For each line below that includes the string "agent", show the whole line.

**Stored data:**

▼

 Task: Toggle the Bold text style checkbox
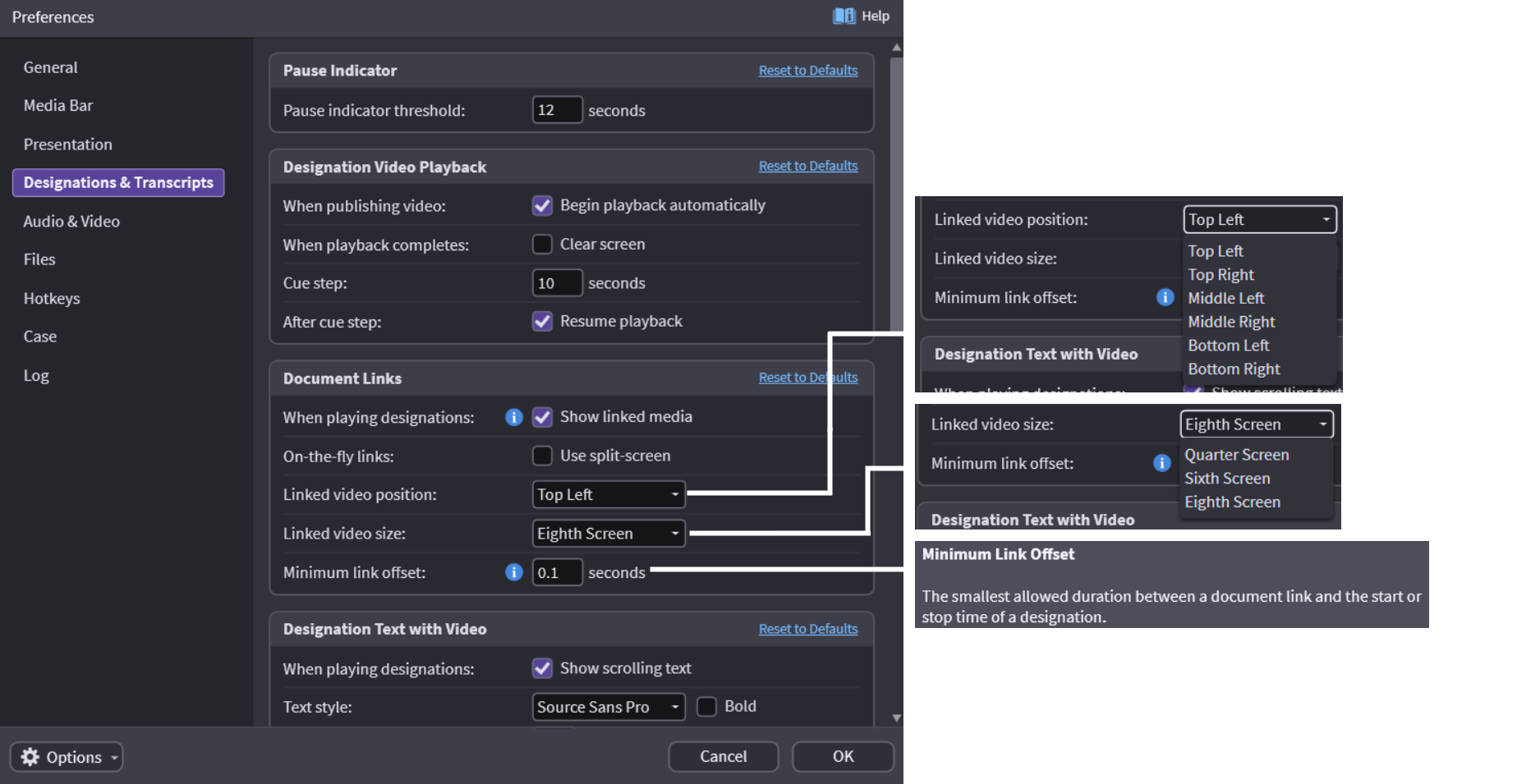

▲
▼

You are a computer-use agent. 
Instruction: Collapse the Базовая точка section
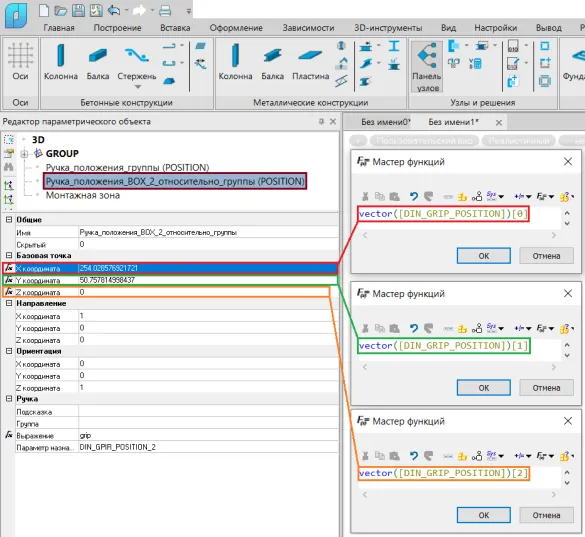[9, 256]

▲
▼

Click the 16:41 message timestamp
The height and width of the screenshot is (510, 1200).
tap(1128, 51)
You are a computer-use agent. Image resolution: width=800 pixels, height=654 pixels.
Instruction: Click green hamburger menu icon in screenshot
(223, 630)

▲

**Written reply:**
You are a computer-use agent. 
You are a computer-use agent. Image resolution: width=800 pixels, height=654 pixels.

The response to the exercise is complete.